Slowly but surely I began to heal. The path has not been straight, not always been clear. Definitely there has been pain and fear but the truth is that I am now more healed than I thought possible, than Doctors told me was possible, than I could imagine. I still have some pain, but it is less, I still have anxiety, but it is less.  I have learnt that ‘FINE’ does not exist, being ‘fine’ is a remarkably useless statement. FINE is a linear concept and we are all somewhere along that line. What matters is how we deal with our position on that line.

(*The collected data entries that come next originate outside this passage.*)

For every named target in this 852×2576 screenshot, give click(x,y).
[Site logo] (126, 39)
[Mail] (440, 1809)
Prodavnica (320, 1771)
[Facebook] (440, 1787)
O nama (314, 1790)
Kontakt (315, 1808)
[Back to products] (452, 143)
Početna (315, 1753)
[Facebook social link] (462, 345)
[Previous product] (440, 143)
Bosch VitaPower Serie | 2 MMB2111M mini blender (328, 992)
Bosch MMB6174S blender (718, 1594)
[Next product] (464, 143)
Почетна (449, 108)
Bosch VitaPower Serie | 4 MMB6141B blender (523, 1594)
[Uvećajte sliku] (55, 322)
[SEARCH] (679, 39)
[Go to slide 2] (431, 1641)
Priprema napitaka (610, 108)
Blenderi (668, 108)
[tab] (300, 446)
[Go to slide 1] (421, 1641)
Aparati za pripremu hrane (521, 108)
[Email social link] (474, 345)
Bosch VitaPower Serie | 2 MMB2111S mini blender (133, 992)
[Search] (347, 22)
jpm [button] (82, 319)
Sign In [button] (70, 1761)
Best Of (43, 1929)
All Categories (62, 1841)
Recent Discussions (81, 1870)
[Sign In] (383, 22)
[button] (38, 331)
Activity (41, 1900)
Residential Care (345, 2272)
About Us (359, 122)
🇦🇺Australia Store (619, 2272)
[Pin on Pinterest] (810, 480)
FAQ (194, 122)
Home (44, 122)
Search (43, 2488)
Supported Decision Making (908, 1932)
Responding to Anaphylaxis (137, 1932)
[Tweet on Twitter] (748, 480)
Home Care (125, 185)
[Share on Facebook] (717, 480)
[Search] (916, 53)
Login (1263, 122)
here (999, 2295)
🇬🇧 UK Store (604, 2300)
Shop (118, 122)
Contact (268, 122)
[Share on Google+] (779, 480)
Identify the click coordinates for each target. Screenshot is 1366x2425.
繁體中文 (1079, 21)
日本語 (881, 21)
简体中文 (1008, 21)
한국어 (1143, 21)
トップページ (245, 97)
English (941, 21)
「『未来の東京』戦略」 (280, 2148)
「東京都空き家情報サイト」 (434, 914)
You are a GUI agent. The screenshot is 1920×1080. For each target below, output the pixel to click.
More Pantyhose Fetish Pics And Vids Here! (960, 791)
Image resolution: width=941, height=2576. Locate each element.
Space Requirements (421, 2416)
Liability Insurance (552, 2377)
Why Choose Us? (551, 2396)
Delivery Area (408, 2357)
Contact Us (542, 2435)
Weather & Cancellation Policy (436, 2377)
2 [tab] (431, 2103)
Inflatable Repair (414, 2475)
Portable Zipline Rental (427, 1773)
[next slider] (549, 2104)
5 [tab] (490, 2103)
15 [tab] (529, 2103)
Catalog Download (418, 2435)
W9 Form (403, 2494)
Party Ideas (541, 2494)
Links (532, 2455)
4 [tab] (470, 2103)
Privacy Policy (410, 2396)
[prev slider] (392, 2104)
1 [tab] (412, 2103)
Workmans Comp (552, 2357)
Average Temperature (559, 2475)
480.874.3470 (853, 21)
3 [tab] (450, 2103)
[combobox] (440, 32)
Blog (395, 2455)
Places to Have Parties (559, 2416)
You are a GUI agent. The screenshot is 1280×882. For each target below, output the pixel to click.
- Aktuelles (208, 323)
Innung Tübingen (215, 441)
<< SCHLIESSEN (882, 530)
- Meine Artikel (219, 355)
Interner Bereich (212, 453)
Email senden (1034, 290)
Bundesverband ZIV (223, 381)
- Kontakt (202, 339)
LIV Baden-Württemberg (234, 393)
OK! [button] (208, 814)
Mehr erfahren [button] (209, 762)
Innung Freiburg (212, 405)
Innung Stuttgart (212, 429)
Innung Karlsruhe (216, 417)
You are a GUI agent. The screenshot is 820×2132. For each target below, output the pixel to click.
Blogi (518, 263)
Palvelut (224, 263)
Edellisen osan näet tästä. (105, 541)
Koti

I have learnt that health and wellbeing is not a destination, it is a journey one which is life-long and never-ending. Recognising that, has been a true awakening for me. TMS has opened me up to the concept of what health really means. Health is not achieved by popping a few pills to deal with symptoms. Well, not for me, no. True health involves looking at every aspect of our lives. Being present and taking action. Confidently, holistically and with determination.

7 million

Today I woke up pain-free(!!) However, shortly after getting out of bed my shoulder and neck started hurting, humming, acheing constant, nagging pain spreading to my fingers and up into my skull…I am learning to be unafraid of this pain. I journaled, I meditated and I did some yoga. The pain lessened. I hugged myself, I spoke kindly to myself and like the crazzzee-lady I am I congratulated myself outloud! I felt happier. Some pain remained. I used some heat on it. That’s OK I thought, look how much I’ve done without any other physical intervention. I have learnt to not only pay attention to the area of pain but to my whole being too.

sowing

In many ways this has been the best nine months of my life. I have learnt so much, done so much and explored much more than I thought possible. That is a wonderful thought when on paper, as a list of facts it looks very bleak. The saying is true. Clouds really do have silver linings. I hope everyone can see theirs.